On the one hand, we see the pro-migration forces continue their relentless drive to push for more immigration and denigrate anyone who dares to oppose them. On the other hand, we see the battle lines being drawn in the conflict between globalists and nationalists and, in particular, a clear picture of who stands where.
Speaking on Kossuth Rádió’s program Good Morning Hungary last Friday morning, Prime Minister Viktor Orbán said that the reason Brussels continues to produce “at full steam” more immigration plans is that “after the EP elections, there might be an anti-migration majority on the continent.”
“It’s like a collection of horror stories for the Hungarian people,” PM Orbán said about the liberal EU elite’s latest list of proposals. The list features - among other things – a permanent pro-migration program, opening up new avenues for legal immigration, experimental migration deals with African countries and a so-called “humanitarian visa”.

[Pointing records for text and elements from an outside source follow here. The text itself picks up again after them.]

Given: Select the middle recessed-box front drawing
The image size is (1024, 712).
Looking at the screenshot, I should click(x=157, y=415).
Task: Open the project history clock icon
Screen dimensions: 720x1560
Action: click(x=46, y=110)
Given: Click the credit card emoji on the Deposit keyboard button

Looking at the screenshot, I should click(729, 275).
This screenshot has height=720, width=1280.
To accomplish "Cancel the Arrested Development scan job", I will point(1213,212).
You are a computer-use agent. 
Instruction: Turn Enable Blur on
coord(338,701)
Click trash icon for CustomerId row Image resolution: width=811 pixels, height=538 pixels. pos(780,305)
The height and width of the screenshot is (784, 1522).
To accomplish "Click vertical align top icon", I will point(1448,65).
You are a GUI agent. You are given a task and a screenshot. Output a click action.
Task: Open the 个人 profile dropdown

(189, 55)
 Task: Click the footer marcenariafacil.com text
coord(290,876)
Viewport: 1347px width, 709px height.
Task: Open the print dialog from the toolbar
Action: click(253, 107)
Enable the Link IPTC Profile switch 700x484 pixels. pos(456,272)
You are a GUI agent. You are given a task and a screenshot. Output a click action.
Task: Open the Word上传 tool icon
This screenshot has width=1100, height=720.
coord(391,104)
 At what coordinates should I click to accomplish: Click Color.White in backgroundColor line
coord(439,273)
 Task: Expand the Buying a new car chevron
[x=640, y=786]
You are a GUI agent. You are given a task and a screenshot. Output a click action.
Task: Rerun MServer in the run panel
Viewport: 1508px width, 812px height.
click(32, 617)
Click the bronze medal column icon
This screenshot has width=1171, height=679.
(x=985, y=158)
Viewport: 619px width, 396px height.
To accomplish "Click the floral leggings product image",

These plans, according to the prime minister, don’t mention border protection, instead they talk about border management. “The phrase border protection means that there is a border that we should protect, while the word border management means that there is a border, and we have to find a way through it,” the prime minister explained.
This confrontation between globalists and nationalists, while it may not always be visible in Hungary because of the wounded state of the Hungarian opposition, is a global phenomenon. Minister of Foreign Affairs and Trade Péter Szijjártó, in his extensive travels over the last several days, saw plenty of the back and forth.
Just last week, in an exclusive interview with CNN’s Christiane Amanpour, Minister Szijjártó defended Hungary’s well-established policy to preserve the country’s Christian heritage. “We have been a Christian country for a millennium,” Szijjártó said responding to Amanpour trying to get to the bottom of why Hungary wants to remain Christian, “and I don’t really understand why it is bad news that we don’t want to change that.”
“We never judged other countries that have different kinds of policies. We never judged countries who said that multiculturalism is more valuable than a homogeneous society, for example,” he said, slamming the reporter’s claim that anyone “other than white Christians” would be denied entry. The CNN reporter was at pains to understand how a sovereign, independent country would dare to stand fast to preserve its national identity.
A few days ago, French Minister for European Affairs Nathalie Loiseau voiced her criticism of PM Orbán’s government in an interview with French magazine L’Obs. She said that a fight must be taken up against the Hungarian government because Hungary is on the wrong path and Europe’s radicals must be stopped. Minister Szijjártó responded:
“The government will not retreat and it will make every effort to protect Hungary’s security,” the foreign minister said in a statement adding that the French government seems to think that concepts like security, border protection and Christian culture are outdated while Hungarians, on the other hand, insist on them and do not wish to “rush into an abyss where the so-called progressives are headed."
It’s not easy holding firm on these positions. The liberals who lead the pro-migration agenda and their globalist allies enjoy, as the prime minister said, massive financial and media backing. Hungary’s insistence that the voice of Europe’s citizens must be heard and our determination to affirm the Christian heritage of our culture and national identity runs hard against the grain.
But as Prime Minister Orbán is fond of reminding us: dare to dream big. We must dare to take on the biggest challenges.
Last week, during my visit to Washington, we could see signs of a growing understanding of Hungary’s policies. What I heard, increasingly, is that they do not contest Hungary’s right, based on our sovereignty and our treaty obligations, to defend the border of Europe.
And we also see a growing insistence that, as the US president has said, some kind of world government is out of the question, that nobody is asking for this globalist approach. Instead, we see growing support to maintain and urge states to make decisions based on their own sovereignty, for example, when it comes to illegal immigration or issues affecting the functioning of states.
We fully expect to meet more resistance, especially as the European Parliament elections approach, but it’s also clear that today we do not stand alone.